Pokaż naszamucha.blogspot.com na większej mapie

czwartek, 2 września 2010

Ziemia Kłodzka, 20-22 lipca 2010


Ziemia Kłodzka, a tam.. kilka miejsc, które człowiek zaszczycił swoją niepowtarzalną obecnością. Byłam tam z równie niepowtarzalnym Karolem, strasznie go lubię. Więc wzięłąm go. A nie, to on mnie wziął. No właśnie, bo czasem mamy wiele wspólnego, na przykład podzielamy hobby wykorzystywania zaproszeń w ładne miejsca. Więc skoro ciocia Karola z Polanicy-Zdroju nas zaprosiła, to here we come.

A zatem niepostrzeżenie najbliższa stała nam się Polanica-Zdrój. Co prawda występują tam .. rzeczy, choć niewiele w porównaniu do innych miejsc, które zwiedziliśmy. Na szczęście żyliśmy w pół-niewiedzy dotyczącej prawdziwej Polanicy, ponieważ zostaliśmy otumanieni licznymi nalewkami wuja. Warto też wspomnieć największy sukces wyprawy, czyli zdobycie powozu!! Dzięki moim zdolnościom dyplomatycznym oraz chamskiemu tonowi, który podobno mam, pożyczyliśmy samochód od taty na cały weekend. Nie mówię "pół weekendu", albo "PRAWIE cały weekend". CAŁY WEEKEND jak w mordę strzelił.

I tak były:

POLANICA ZDRÓJ

Główną atrakcją Polanicy-Zdroju jest remont parku. (Nie) występuje tam wiele atrakcji, które (nie) można oglądać z (bez) podziwem. Na przykład wielki napis z kwiatów POLANICA ZDRÓJ (brak), czy też wielkie kamienne szachy (brak). Ale nie wrzucam pani Polanicy, tak? Jest pijalnia wód, rzeka i fontanienki. Jedna fontanna śpiewa na wieczór, miło jest nań popatrzeć. Pięknie też jest zajść do baru, których moc, na potrzeby sanatorium. Nie od dziś wiadomo, co jest najlepszym lekiem na wszystkie dolegliwości.

KUDOWA ZDRÓJ

Uzdrowisko jak uzdrowisko, jest park, pijalnia, sklepy z pamiątkami i fontanny. Kudowa jest sporym miastem, na pewno sporszym niż Polanica. Ma swoje niepowtarzalne obiekty: palmy, w parku stoją instrumenty (nie grają), a gdy zajdziesz dalej, masz Kaplicę Czaszek. Zdjęć robić nie można, ktoś miał łeb do interesów. Jest to ciekawy obiekt, nie co dzień widzi się 20 tys. szczątków (zazwyczaj), ale jest zrobione jako muzeum albo wystawa, patosu brak, choć jego potrzeba piszczy. Nie znoszę patosu, ale jego odrobina jest potrzebna dla zdrowia. Zakonnica prawdę ci powie, czyli zależność między wielkością czaszki a tym, że jesteś żoną sołtysa.

———

--- Polecenia ---
#1 Przepisz z tekstu o Ziemi Kłodzkiej fragment od słów "Ziemia Kłodzka, 20-22" aż do słów "here we come." włącznie.
#2 Napisz dalszy ciąg tekstu o Ziemi Kłodzkiej, zaczynając od miejsca, w którym się kończy.

--- Fragment danych ---
———

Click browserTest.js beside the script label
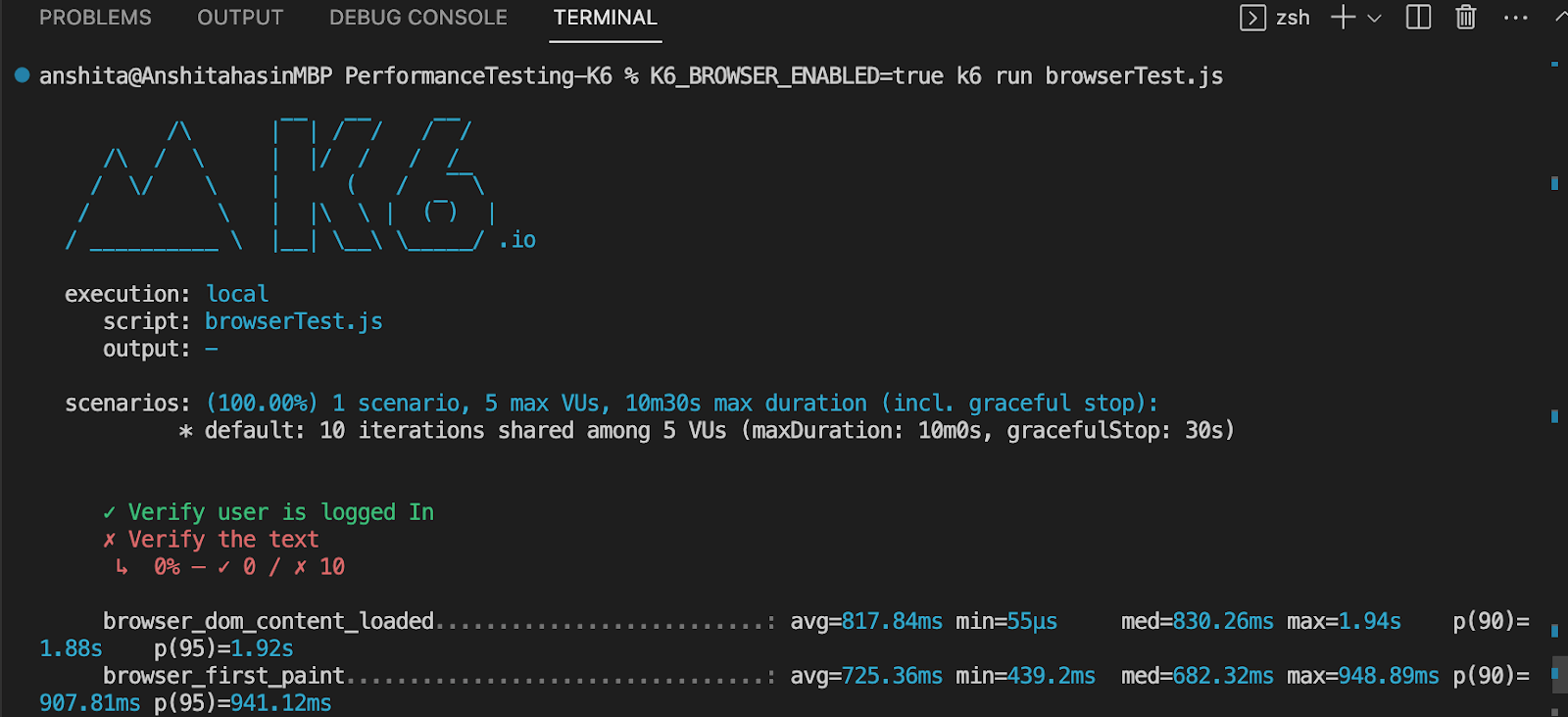This screenshot has height=717, width=1568. (x=293, y=320)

———

--- Odpowiedzi ---
#1
Ziemia Kłodzka, 20-22 lipca 2010


Ziemia Kłodzka, a tam.. kilka miejsc, które człowiek zaszczycił swoją niepowtarzalną obecnością. Byłam tam z równie niepowtarzalnym Karolem, strasznie go lubię. Więc wzięłąm go. A nie, to on mnie wziął. No właśnie, bo czasem mamy wiele wspólnego, na przykład podzielamy hobby wykorzystywania zaproszeń w ładne miejsca. Więc skoro ciocia Karola z Polanicy-Zdroju nas zaprosiła, to here we come.

#2
BŁĘDNE SKAŁY

Owe są hitem w Narodowym Parku Gór Stołowych. I nawet nie wjechaliśmy samochodem pod sam park (duma). Co z tego, że dlatego, że nie mogliśmy trafić. Warto zajść. Skały jak skały, w sumie dziwnie się nimi zachwycać, ale można (jak ktoś lubi i ma czas). Ale nie powiem, zdjęcia wychodzą przespoko. I widoki są piękne. Warto, no.

KŁODZKO

To jako taka stolica tego regionu. Wg mnie jest to miasto imponujące. Dwie twierdze (lecz wstęp płatny najdrożej na świecie). Ale czego się nie robi dla Kłodzka? Lub też dla Grenady (erudyta) gdzie każdemu szkoda, ale każdy płaci te 20 euro, żeby wejść na Alhambrę. Twierdza jest git, z niej widać miasto, a te cieszy oczęta. Ryneczek też piękniutki i jest też most gotycki, nigdy nie powiem, że brzydki. A mamunia mówi, że to na wzór Mostu Karola z Pragi (ale nikt jej nie wierzy).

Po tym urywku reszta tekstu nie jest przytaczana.